Prior to the shoot, Jeanna, the models, and photographer Michelle Davidson-Schapiro met at a queer-owned coffeeshop to talk about what they wanted out of the shoot. They collaborated to establish hard limits (for example: no lace, no pink) and discuss special requests (for example: nerdy board games as props). Looks were created that took into consideration what the models said they wore in their everyday lives. And following the shoot, per the agreed upon retouching policy, none of the models’ bodies were altered or edited (with the exception of removing one tiny bruise from one of the models’ legs).
“Getting to wear pretty underwear was definitely a plus, but the photo shoot provided an opportunity to embrace and show off my body in an affirming setting, which isn’t something that (at least in my experience) the world offers trans women terribly often,” model Alexis Edwards told Autostraddle. “Also, I got a couple of my very favorite bras from Bluestockings, which is a pretty big deal given how much of my transition I’ve spent despairing of ever finding comfy, cute bras for those of us with smaller breasts and wider chests.”
“Now that the photos are out, it’s been fucking incredible to see the positive feedback from other transfeminine folks who are grateful to see a trans woman modeling,” Alexis continued. “I work for a Boston-based transgender advocacy organization, and finding positive ways to represent trans bodies is something that I think about a lot. Most clothing isn’t designed with trans people in mind, and we’re never taken into account in photos or product descriptions. It’s incredibly difficult to imagine yourself wearing a piece of clothing comfortably when everything signals that it’s not for you, even more so for something as gendered and emotionally-charged as underwear. I really hope that more queer-friendly retailers take Jeanna’s cue, because it’s a huge deal to see other queer and trans folks wearing high-quality lingerie, which is usually coded as the exclusive purview of middle-class cis-hets.”
On their personal blog, another model Lore Graham characterized the photo shoot as “one of the most body-positive and gender-affirming experiences I’ve had in my life.” They elaborated, “Getting my breasts and internal reproductive organs removed was a vital step towards being happier with my body and confirming my nonbinary gender.

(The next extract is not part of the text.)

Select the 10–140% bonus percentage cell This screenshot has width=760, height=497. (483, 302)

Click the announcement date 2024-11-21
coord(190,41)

However, we still live in a society with a lot of narrow beauty standards that glorify and sexualize breasts, while scars are viewed as unappealing, if not downright ugly. I still struggle with some of these messages, since I internalized many societal beauty standards while being raised as a girl. As such, being part of the photoshoot was a little bit scary for me, but I wanted my nonbinary self to be visible through this photo shoot, scars and all.”